When getting divorced, it is important to seek legal advice in terms of the financial aspect of the separation at the earliest opportunity. In order to plan for your future, it is important to establish what you will take from the divorce financially. The financial aspect of the divorce is a complicated one, and every case is different so it is important to speak to a specialist solicitor as opposed to trying to work out what you may be entitled to by speaking to friends whose circumstances are completely different, or trying to find the answer online.
Below is an overview of the process and the factors that are taken into consideration by the court, along with some helpful tips.
What are matrimonial assets?
Matrimonial assets, also known as marital assets, are the financial assets, acquired or accrued during the marriage. Matrimonial assets include the following:
- The family home
- Rental properties or holiday homes
- Pensions
- Savings
- Vehicles
- Valuables
- Stocks, shares and policies
- Businesses
What are non-matrimonial assets?
Non-matrimonial assets are financial assets which were acquired before the marriage, or post separation.
Non-Matrimonial assets are not always excluded from divorce settlements, and need to be considered alongside other factors, in particular the parties ability to meet their future housing and income needs. This can be a complex area and seeking legal advice is extremely important.
Are matrimonial assets divided equally?
Not necessarily. This is a common misconception, and one that, in the absence of legal advice, can result in unfair outcomes, and cases where one party is left unable to meet their future housing needs.
When determining how assets should be divided, a number of factors will be considered by the court, including:
- the income, earning capacity, property and other financial resource which each of the parties to the marriage has, or is likely to have in the foreseeable future. This includes in the case of earning capacity, any increase in that capacity which it would, in the opinion of the court, be reasonable to expect a party to the marriage to take steps to acquire
- the financial needs, obligations and responsibilities which each of the parties to the marriage has or is likely to have in the foreseeable future
- the standard of living enjoyed by the family before the breakdown of the marriage
- the age of each party to the marriage and the duration of the marriage
- any physical or mental disability of either of the parties to the marriage
- the contributions which each of the parties has made or is likely in the foreseeable future to make to the welfare of the family, including any contribution by looking after the home or caring for the family
- the conduct of each of the parties, whatever the nature of the conduct and whether it occurred during the marriage or after the separation of the parties or (as the case may be), dissolution or annulment of the marriage, if that conduct is such that it would in the opinion of the court be inequitable to disregard it
- in cases where there are young children, the Court’s first concern will always be the welfare of those young children and how their needs will be met. In reality, the decisive factor in the majority of cases is the reasonable needs of the parties and the children of the family.
What about Debts?
If you and your spouse have accrued any debts, including credit cards, overdrafts, and loans, during the term of your marriage, these will also be considered as part of the divorce settlement. The court will decide which debts are matrimonial and non-matrimonial for example, and whether they should be paid from the sale proceeds of the family home, or by which party.
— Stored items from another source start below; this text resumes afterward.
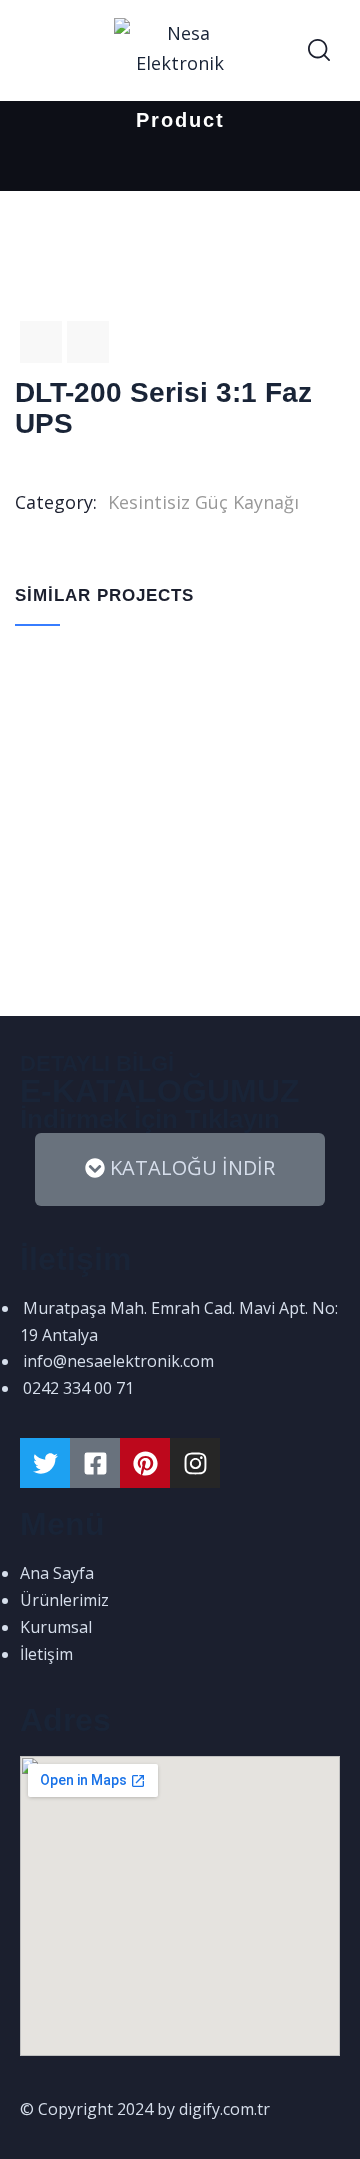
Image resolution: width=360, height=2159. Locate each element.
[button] (180, 1169)
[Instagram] (195, 1463)
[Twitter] (45, 1463)
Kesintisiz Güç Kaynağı (203, 502)
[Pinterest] (145, 1463)
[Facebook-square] (95, 1463)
What happens to the family home?
For most divorcing couples who own one, the family home is usually the most valuable asset. What happens to the family home can be one of the biggest causes of stress and friction as quite often neither party wants to leave, or it isn’t financially possible for either party to remain in it.
There are a number of options available in relation to the family home, which can either be agreed, or imposed by the court:
- Sale: This involves both people moving out and selling the family home. The sale proceeds will be divided by agreement, or order of the court. It isn’t necessarily always an equal division of equity.
- Transfer of equity: One spouse can arrange to buy the other out of the property, thereby making them sole owner. A lump sum would need to be agreed, or determined by the court, which would be paid simultaneously with the transfer taking place.
- Mesher Order: This is an order which involves postponing the sale of the property until a later date, for example: when the youngest child reaches 18, or the spouse living in the property remarries for example
How do you make the settlement legally binding?
In order to ensure that the settlement is legally binding, it should be carefully drafted into a clean break consent order by an experienced solicitor. This ensures that neither party can go back on the agreement, or come back for a “second bite of the cherry” in the future.
The order will need to be approved and sealed by the court.